§ **Provided entries**:
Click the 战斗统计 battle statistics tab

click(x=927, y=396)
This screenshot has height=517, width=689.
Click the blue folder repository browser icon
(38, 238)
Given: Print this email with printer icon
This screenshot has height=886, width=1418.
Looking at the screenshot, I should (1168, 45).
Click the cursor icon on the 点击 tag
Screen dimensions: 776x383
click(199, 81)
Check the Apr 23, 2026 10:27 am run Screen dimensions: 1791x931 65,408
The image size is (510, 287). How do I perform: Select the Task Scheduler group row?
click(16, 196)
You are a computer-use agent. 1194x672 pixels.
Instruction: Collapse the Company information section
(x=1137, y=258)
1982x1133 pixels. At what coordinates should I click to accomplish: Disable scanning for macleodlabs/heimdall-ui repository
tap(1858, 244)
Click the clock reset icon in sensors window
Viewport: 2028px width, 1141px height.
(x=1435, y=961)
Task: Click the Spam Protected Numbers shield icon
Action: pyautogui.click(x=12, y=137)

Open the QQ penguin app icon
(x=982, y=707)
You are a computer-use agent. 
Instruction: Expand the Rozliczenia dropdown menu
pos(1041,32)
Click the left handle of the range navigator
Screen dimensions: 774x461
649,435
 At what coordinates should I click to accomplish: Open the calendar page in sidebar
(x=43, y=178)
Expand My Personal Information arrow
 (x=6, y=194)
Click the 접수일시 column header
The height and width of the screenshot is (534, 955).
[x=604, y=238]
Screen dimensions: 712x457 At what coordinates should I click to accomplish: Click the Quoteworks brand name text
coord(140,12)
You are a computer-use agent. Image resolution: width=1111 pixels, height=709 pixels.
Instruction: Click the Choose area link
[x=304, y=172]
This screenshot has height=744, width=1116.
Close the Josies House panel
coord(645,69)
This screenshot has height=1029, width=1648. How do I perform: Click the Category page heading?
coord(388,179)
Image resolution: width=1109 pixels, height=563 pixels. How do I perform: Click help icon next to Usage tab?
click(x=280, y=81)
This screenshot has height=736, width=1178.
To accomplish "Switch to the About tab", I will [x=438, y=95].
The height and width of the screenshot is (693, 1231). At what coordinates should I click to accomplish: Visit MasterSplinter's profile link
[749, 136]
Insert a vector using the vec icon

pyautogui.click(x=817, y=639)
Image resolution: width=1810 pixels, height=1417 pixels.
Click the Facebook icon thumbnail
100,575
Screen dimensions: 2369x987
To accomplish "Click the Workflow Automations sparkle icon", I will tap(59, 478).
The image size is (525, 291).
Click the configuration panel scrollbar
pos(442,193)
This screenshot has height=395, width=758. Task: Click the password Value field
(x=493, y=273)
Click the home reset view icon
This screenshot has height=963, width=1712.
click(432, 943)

§ **Task prompt**: Using the listing, filter for "will" and return the matching lines.

§ **Result of this task**:
To accomplish "Switch to the About tab", I will [x=438, y=95].
To accomplish "Click the Workflow Automations sparkle icon", I will tap(59, 478).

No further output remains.